Work task: Once you reach the line containing "Shop (315, 53)", reproduce it and every later line exactly, through the end of the data.
--- Material to process ---
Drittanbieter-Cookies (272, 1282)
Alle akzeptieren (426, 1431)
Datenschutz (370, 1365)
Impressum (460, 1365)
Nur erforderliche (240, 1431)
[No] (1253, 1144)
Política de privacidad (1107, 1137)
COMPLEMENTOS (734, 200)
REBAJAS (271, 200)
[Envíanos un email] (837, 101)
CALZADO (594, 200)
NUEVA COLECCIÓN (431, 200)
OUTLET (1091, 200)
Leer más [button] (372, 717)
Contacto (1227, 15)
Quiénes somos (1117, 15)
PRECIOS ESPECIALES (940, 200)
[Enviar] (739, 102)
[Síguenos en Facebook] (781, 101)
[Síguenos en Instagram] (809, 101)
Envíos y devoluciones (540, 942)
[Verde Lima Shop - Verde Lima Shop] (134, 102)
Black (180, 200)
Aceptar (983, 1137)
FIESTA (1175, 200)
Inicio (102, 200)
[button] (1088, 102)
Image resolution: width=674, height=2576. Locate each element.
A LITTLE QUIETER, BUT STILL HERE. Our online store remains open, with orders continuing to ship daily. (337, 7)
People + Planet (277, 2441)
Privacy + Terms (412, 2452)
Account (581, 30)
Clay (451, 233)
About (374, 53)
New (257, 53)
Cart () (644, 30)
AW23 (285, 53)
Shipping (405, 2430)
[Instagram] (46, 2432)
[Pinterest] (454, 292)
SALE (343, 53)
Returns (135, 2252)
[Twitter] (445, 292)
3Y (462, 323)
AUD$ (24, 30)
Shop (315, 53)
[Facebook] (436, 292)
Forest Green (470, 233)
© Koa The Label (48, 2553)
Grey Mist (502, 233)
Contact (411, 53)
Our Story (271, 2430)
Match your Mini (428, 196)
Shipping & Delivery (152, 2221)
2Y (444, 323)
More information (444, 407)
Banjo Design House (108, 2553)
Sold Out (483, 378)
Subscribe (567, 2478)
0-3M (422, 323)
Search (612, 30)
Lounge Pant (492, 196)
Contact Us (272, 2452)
---
Finished task:
Shop (315, 53)
[Facebook] (436, 292)
Forest Green (470, 233)
© Koa The Label (48, 2553)
Grey Mist (502, 233)
Contact (411, 53)
Our Story (271, 2430)
Match your Mini (428, 196)
Shipping & Delivery (152, 2221)
2Y (444, 323)
More information (444, 407)
Banjo Design House (108, 2553)
Sold Out (483, 378)
Subscribe (567, 2478)
0-3M (422, 323)
Search (612, 30)
Lounge Pant (492, 196)
Contact Us (272, 2452)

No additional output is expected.